TITLE: Fortresses of the Mind

NAME: Michael Lewis & Luke Nakatsukasa
COUNTRY: United States of America

EMAIL: mlewis@esdevel.com
TOPIC: Fortress
COPYRIGHT: I SUBMIT TO THE STANDARD RAYTRACING COMPETITION COPYRIGHT.
JPGFILE: mindfort.jpg
RENDERER USED: 
    POV-Ray 3.1 for MSDOS

TOOLS USED: 
    Moray 2.5b.wat for MSDOS
            TTF2UDO (for text on poster)
            MSPaint for windows (for height maps on the hair)
            Microsoft Image Composer v1.0 (for TGA->JPG conversion)


RENDER TIME: 
    50 min 29 sec
CREATION TIME: total about 30 hours


HARDWARE USED: 
    Intel Celeron 133/64MB RAM


IMAGE DESCRIPTION: 

One thing to get out of the way -- the comments from last contest's text
file were admittedly unneccessary. Apologies to those concerned. I am a
rather opinionated and sometimes stuck up guy; but nobody's perfect. Now,
on to raytracing.

In a peculiar sort of way, this guy's brain is a fortress--extremely hard
to get inside of. I guess that's what the point of this scene is; there's
a weird, half-insane computer nerd that's so far gone from the normal realm
of the human race that nobody quite understands him. He has built himself a
fortress -- on purpose or unwittingly -- and he can no longer be reached or
accessed by "outsiders."

I chose to do a computer techie because A) I can very easily identify with
him. B) I had plenty of trash sitting around my desk to model the scene
with. C) its kind of ironic. I'm a lot like this guy.

One last note, that is the reason behind the fact that there is no source
provided for this scene, which is against my normal principles. It's actually
also the reason that some of the modeling is pretty pathetic. What happened
was I started this scene at the beginning of the competition and had prototype
objects filling all of the gaps where real things needed to appear later; some
of the objects were already in place. However, I got stuck with school work
and ended up having one afternoon before the deadline to finish things; there
fore there is a lot of "cheating" going on. I didn't feel like submitting the
source for two reasons, number one it totals at about 3.5 MB and that's a bit
much, number two I didn't feel like revealing just how much "cheating" I did.
Pretty much its things like the guy's head is turned so I didn't have to do
a face; his arm is in his lap and therefore concealed from the camera; the
fingers on his visible hand are partially hidden and in a dimly lit area to
conceal the rotten modeling there; the cans are only half way modeled (just
the tops); and there are dozens more "fudges" I did to speed things up. It
shouldn't take a rocket scientist with a supercomputer to see all of the
little things like that as well as the half-modeled stuff (esp. the bed, ugh!)

Anyway. That's it.


DESCRIPTION OF HOW THIS IMAGE WAS CREATED: 

Once again, I owe the cool ideas to Luke. (Thanks also to my parents who
provided me with plenty of Coke and tolerated my loud music at 1 A.M.)

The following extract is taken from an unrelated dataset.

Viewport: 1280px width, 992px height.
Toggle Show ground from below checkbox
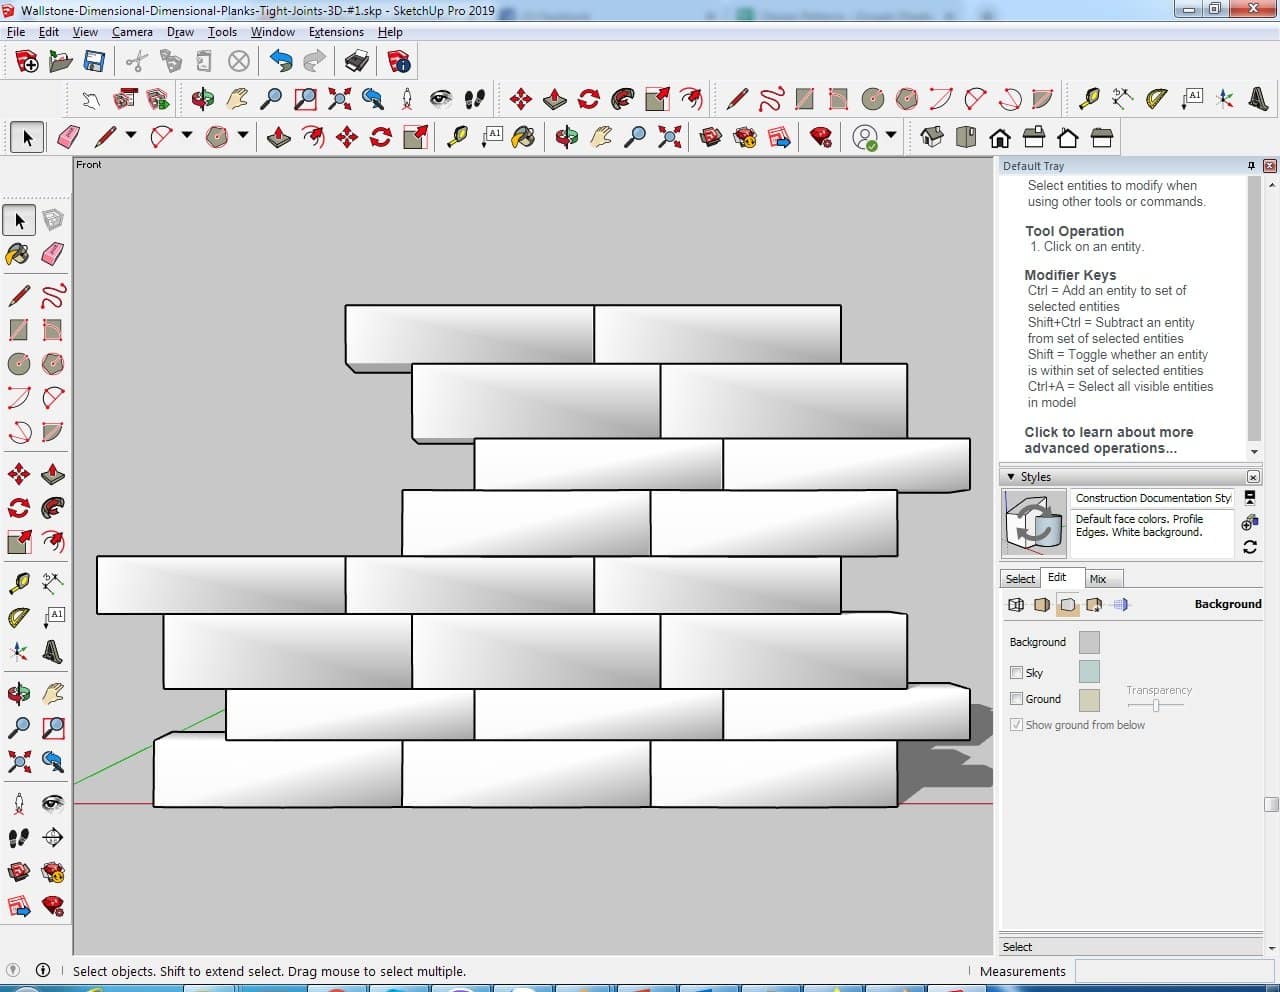click(x=1016, y=725)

There are six basic groups of objects in this scene:
1) the computer
2) the trash/cans/etc
3) the poster
4) the guy and his chair
5) the bed and stereo
6) the hut thing that he's inside of

THE COMPUTER
The monitor is made of a few cubes and a prism object. The screen is
actually a shot of my Desktop. The mouse is a basic prism. The keyboard
is in two parts; these are the base (a prism) and the keys (cubes) The
CPU is the most complex; the actual case is two superquadrics, the drives
are mostly simple objects cut up with CSG, and the weird design on the
bottom half (modeled after my own CPU) is done with some complicated CSG
setups.

THE TRASH AND STUFF
The paper is all bezier patches with a wierd texture. The book is a
pair of prism objects. The cans are CSG'd cylinders or bezier patches
(for the crumpled one)

THE POSTER
A cube with image map. The image was created with PovRay and TTF2UDO.
The blue thing holding it to the wall is supposed to be a pushpin, but
its too small to tell really. It was created with a lathe object.

THE GUY AND HIS CHAIR
The chair legs are cubes. The seat is a superquadric. Simple.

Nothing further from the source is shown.